El artista plástico, Gonzalo Cardozo Alcalá nos presenta “La memoria del mundo”, una muestra en la que, a través de esculturas en piedra, bronce, forjado, cerámica, entre otros materiales, plasma mensajes en diversas formas y temáticas.
De niño, en su natal Oruro, jugaba en el taller de carpintería de su padre, con herramientas y saldos de materiales que encontraba, con ellos construía formas… Dándose cuenta luego, de que “eso” era ser escultor. Desde entonces y con esos conceptos que se fueron quedando y acumulando en su mente, empezó a aceptar la definición de esfera…

La muestra que se exhibe en la Casa Municipal de Cultura “Raúl Otero Reiche” la integran más de 1000 esferas creadas por las manos de Cardozo y con el trabajo comunitario de su esposa y de sus cinco hijas. Bajo el concepto del artista, de que en esta vida todo es prestado, que la tierra y la roca nacieron el mismo día e Inspirado por la religiosidad andina, el mito y la leyenda “La memoria del mundo” es una propuesta escultórica que va más allá de presentar esferas de piedra, en diversas maneras, para convertirse en un mensaje en sí, de reflexión hacia la conservación del planeta y de sus recursos naturales.
Sobre esta exposición, que también, se presentó en el Museo Nacional de Arte, su director Edgar Arandia, expresó que “las esferas nos inducen a la idea de la perfección y es la forma que nos acerca a la idea de Dios… Nuestros abuelos, trasmitieron hace miles de años, que todos los seres vivos somos una sola esfera.

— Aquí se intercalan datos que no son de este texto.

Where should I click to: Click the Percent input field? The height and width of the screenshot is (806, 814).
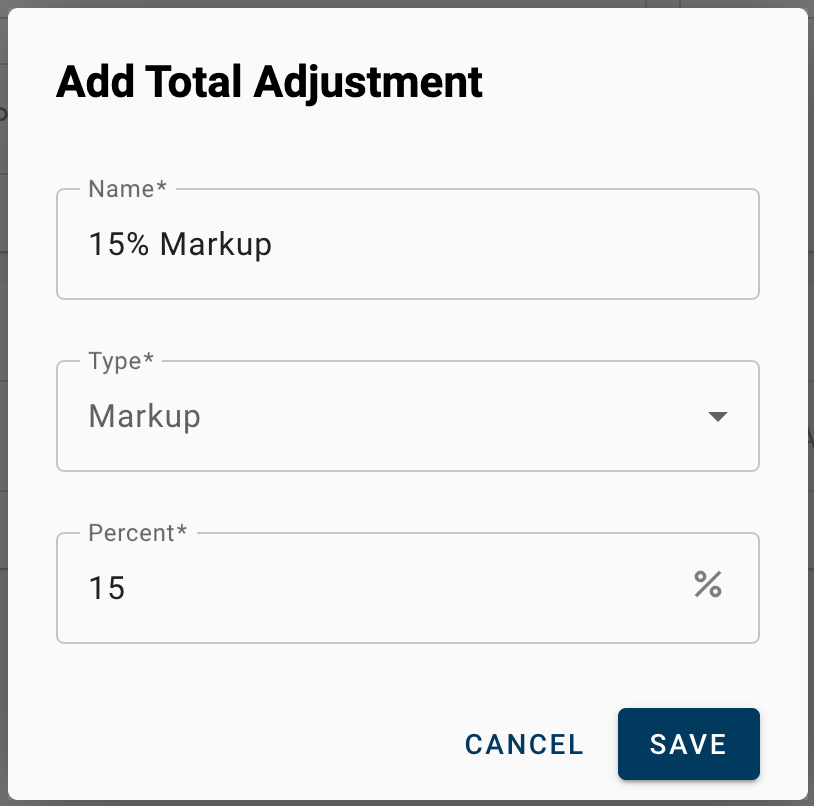pyautogui.click(x=408, y=588)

En la piedra contaron que la tierra puede morir si creemos que sus frutos son riqueza sólo para unos pocos, si pensamos que cada insecto que mora en ella no es importante como nuestros hijos. Nuestros abuelos, ahora, nos están mirando desde cada esfera que Gonzalo Cardozo talló, amorosamente, durante una década, para recordarnos que nosotros somos sólo una parte de ella”.
La Casa Municipal de Cultura de Santa Cruz de la Sierra acoge esta muestra para brindarle al visitante una experiencia visual y táctil inédita a través de la diversidad de esferas que las manos de Cardozo forjaron y que nos invitan a ser cómplices de sus mensajes.